Seeking to put an end to a stormy and litigious three-year relationship, Computer Associates said it would exercise its right to increase its ownership in the venture, Newtrend LP, to 100% from 50%.
Newtrend Group, which owns the other 50%, reportedly had found a potential buyer for the joint venture.
Computer Associates, which bills itself as the world's leading software vendor, said it was exercising a right of first refusal to buy out Newtrend Group at the price offered by the outside party. That price was not disclosed.
More than 500 Customers
The partnership has more than 500 financial institution customers, and Computer Associates' control of the business would represent a significant shakeup in the world of banking software.
Newtrend Group, meanwhile, could emerge a very different company, because many of its software resources are tied up in Newtrend L.P.
Except for a press release issued from Computer Associates' headquarters in Islandia, N.Y., there was no further explanation on Thursday. Computer Associates officials declined to elaborate. Newtrend Group executives did not respond to several telephoned requests for comment, though they were expected to issue a statement late in the day.
Consummation of the deal would put an end to a tug-of-war between Computer Associates and Newtrend Group dating back to the formation of Newtrend L.P. in May 1991.
Given the partners' proclivity to take their differences to court, the story may not yet be over.
Computer Associates' statement said Newtrend was notified its plan and "we hope to complete the paperwork as soon as possible." A spokesman for the software giant wrote that the buyout is "the best possible outcome for Newtrend's clients and employees."
The partnership got off to an amicable start.

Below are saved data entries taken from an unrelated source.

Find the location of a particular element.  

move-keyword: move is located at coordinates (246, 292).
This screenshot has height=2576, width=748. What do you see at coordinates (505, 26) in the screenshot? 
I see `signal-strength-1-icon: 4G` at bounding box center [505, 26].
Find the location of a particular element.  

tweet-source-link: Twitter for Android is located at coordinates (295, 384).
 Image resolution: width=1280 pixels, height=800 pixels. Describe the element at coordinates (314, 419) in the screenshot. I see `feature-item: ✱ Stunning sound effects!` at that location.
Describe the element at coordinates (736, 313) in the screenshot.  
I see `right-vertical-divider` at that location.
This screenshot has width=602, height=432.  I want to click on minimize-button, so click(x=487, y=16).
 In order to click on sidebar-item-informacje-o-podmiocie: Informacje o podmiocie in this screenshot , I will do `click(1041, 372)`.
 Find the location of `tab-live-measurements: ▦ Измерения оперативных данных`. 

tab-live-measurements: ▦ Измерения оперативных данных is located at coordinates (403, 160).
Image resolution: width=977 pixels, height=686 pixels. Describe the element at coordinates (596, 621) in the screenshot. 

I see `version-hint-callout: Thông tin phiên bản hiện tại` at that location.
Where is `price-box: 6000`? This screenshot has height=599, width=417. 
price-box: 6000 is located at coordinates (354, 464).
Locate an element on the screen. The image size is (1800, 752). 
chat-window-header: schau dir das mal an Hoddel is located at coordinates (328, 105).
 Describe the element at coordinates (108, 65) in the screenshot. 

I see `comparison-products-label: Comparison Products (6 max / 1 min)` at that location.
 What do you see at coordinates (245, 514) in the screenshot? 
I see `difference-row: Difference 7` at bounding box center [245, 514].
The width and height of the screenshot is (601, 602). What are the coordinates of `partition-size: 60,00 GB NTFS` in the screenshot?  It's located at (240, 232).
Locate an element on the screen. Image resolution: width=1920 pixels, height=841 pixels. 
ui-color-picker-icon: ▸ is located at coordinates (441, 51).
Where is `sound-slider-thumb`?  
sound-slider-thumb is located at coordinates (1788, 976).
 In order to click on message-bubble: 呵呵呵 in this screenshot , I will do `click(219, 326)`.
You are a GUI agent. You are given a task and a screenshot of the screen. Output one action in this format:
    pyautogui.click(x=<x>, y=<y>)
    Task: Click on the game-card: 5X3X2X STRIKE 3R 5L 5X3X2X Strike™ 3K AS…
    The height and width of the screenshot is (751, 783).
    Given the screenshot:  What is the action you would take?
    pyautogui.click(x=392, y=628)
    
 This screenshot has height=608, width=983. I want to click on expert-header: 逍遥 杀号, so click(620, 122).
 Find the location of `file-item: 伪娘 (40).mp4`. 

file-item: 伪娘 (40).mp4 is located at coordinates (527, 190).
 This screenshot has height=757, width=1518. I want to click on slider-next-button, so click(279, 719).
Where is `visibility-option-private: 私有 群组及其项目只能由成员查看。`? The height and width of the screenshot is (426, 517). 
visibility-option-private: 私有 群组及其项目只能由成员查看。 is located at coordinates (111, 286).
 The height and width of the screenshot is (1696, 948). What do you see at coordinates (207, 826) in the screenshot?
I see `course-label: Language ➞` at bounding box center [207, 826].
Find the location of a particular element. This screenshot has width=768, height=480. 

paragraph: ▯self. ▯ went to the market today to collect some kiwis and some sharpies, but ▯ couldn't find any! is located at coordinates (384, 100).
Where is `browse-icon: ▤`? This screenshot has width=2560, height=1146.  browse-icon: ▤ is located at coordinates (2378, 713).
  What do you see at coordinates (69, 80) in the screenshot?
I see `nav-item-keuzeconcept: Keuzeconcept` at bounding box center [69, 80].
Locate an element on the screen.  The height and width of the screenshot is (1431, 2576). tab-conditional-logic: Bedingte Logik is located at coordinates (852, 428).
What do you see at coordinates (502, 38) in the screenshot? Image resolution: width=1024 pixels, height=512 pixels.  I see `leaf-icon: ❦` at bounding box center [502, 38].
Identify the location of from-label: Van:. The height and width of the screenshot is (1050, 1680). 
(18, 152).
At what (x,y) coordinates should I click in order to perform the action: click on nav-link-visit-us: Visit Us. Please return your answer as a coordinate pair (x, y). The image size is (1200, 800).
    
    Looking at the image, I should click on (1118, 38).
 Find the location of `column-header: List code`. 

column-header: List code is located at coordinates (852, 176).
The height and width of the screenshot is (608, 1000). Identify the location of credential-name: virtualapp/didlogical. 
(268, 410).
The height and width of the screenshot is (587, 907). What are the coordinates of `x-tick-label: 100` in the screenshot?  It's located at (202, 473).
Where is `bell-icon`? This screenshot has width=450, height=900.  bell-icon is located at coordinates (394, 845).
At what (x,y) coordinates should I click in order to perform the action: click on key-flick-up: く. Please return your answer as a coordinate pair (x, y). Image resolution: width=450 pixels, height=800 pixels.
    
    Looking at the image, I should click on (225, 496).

The association with Newtrend gave Computer Associates and its Infopoint software line ready access to the financial industry.
Newtrend Group, in turn, was able to build its market share among the commercial banks that used Infopoint systems, which run on International Business Machines Corp. mainframes.
Before the partnership, Newtrend mainly served thrifts through its Miser software product, which ran on Unisys Corp. computers.
The relationship quickly soured, and the animosity was aired publicly in August 1993 when Computer Associates sued to dissolve the partnership and regain control of its Infopoint products.
Although the two companies were equally represented in the leadership of their joint Company, Computer Associates claimed it was being left out of key management decisions, and both sides were deadlocked on several issues.
Matters worsened in March 1994, when Computer Associates filed a second suit, accusing Newtrend of misrepresentation and fraud.
This suit claimed that Newtrend executives approved important transactions - including acquisitions - without proper approval, ignored Computer Associates' business strategy, and generally kept executives in the dark about the company's operations.
"Virtually all of Newtrend's Infopoint clients use other CA solutions," Computer Associates said Thursday. "With 100% control of Newtrend, we're now in a position to make sensible long-term decisions and offer banking software clients the product synergy and integration they deserve."